Traces of Sumerian number writing on clay tablets with numbers as large as 10,000 have been found in caves from Europe to Asia. Egyptian hieroglyphics had a distinct symbol for the number 10,000. By 1600 BC, the algebra problems in the famous Rhind (or Ahmes) papyrus presented simple equations without any symbols other than those used to indicate numbers.
CHAPTER 2Certain Ancient Number Systems
Call them what you wish—Babylonians, Sumerians, or Akkadians. We have heard their stories before. Almost every history of early Western mathematics begins with the Babylonian conception of number, a so-called sexagesimal (base 60) system for writing large numbers, formulations of multiplication tables, and ideas for astronomy. But who were those Babylonians, and why were they the ones to first come up with human civilization, culture, art, and science?
To answer, examine the geographical region of the Fertile Crescent, that crescent-shaped region between the Eastern Mediterranean and the Persian Gulf, and running through southeastern Turkey to Upper Egypt. It happens to be a unique area responsible for the spread of wild emmer wheat, wild einkorn, and wild barley, and therefore an exceedingly favorable area for the birth of local agriculture. Within the Fertile Crescent lies an area near the Tigris-Euphrates valley. Generally, the term "Babylonian" refers to things related to far more than just the city of Babylon, and essentially to a wide geographic area that today includes southern Iraq, Kuwait, and parts of western Iran. It is an area near and between two great rivers that converge close to modern Baghdad, then diverge and zigzag until they meet at Al Basrah in southern Iraq, just north of Kuwait, before pouring into the Persian Gulf. If you look at a map of these great rivers, you cannot avoid being impressed by their meanderings. The Tigris wanders south of Baghdad as if it were a water snake that cannot make up its mind whether to go southwest or northeast.
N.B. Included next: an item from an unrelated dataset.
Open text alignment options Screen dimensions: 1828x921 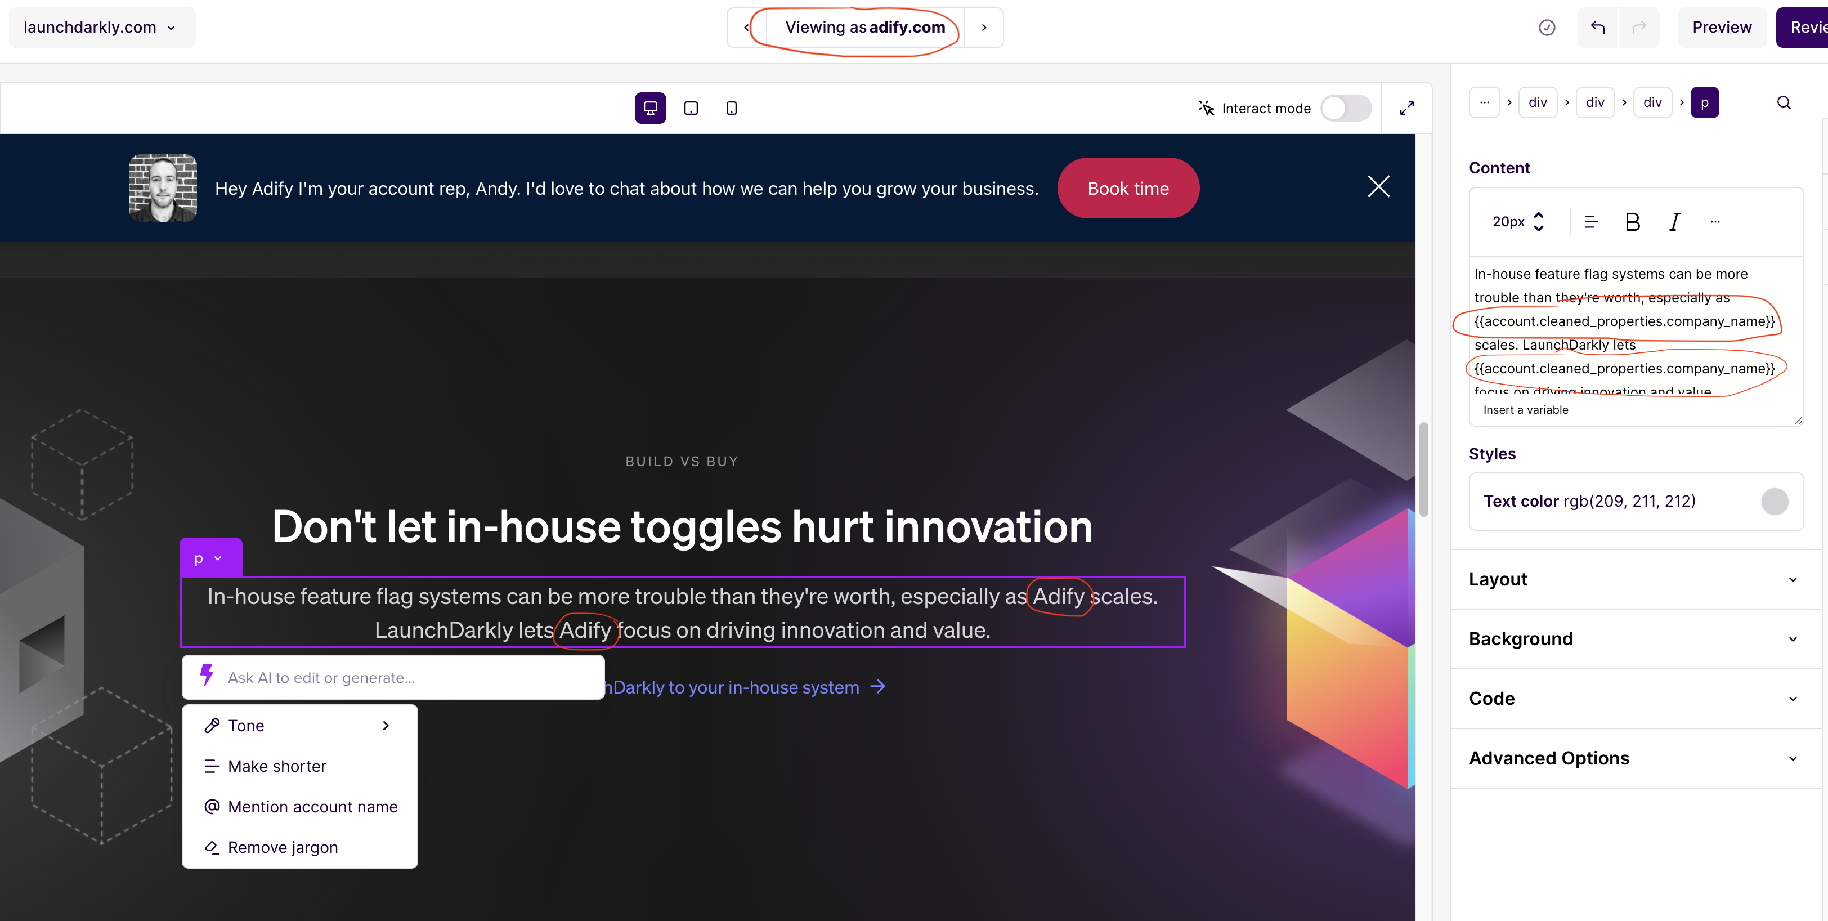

In some places—near Suwayrah, for instance (figure 2.1)—it can take two hours to navigate the Tigris by boat only to find that a ten-minute walk over land will bring you to the same spot. In other places, a half-hour walk will bring you to the same spot it would take a boat six hours to reach. This means that the land between two relatively long lengths of the river may be easily irrigated. Even today much of the banks of the Tigris is undeveloped farmland. There are few long sharply twisting rivers in the western world. Rivers generally go places from high elevation to lower. There are rivers in northern Europe that have sharp meanderings—for instance, the thousand-kilometer Elbe—but northern climates were not terribly welcoming to winter crops. Though the Tigris-Euphrates valley terrain was not ideal for farming, the great rivers, with their many tributaries and canals running slowly through, were outstanding for irrigation. Small villages grew along the rivers that cut through the moderately flat countryside south of Baghdad to collectively become the first urban centers in the West. Many of the ancient tributaries and canals along the alluvial plain south of Baghdad that were around when the first settlements carpeted the region are now gone, dry.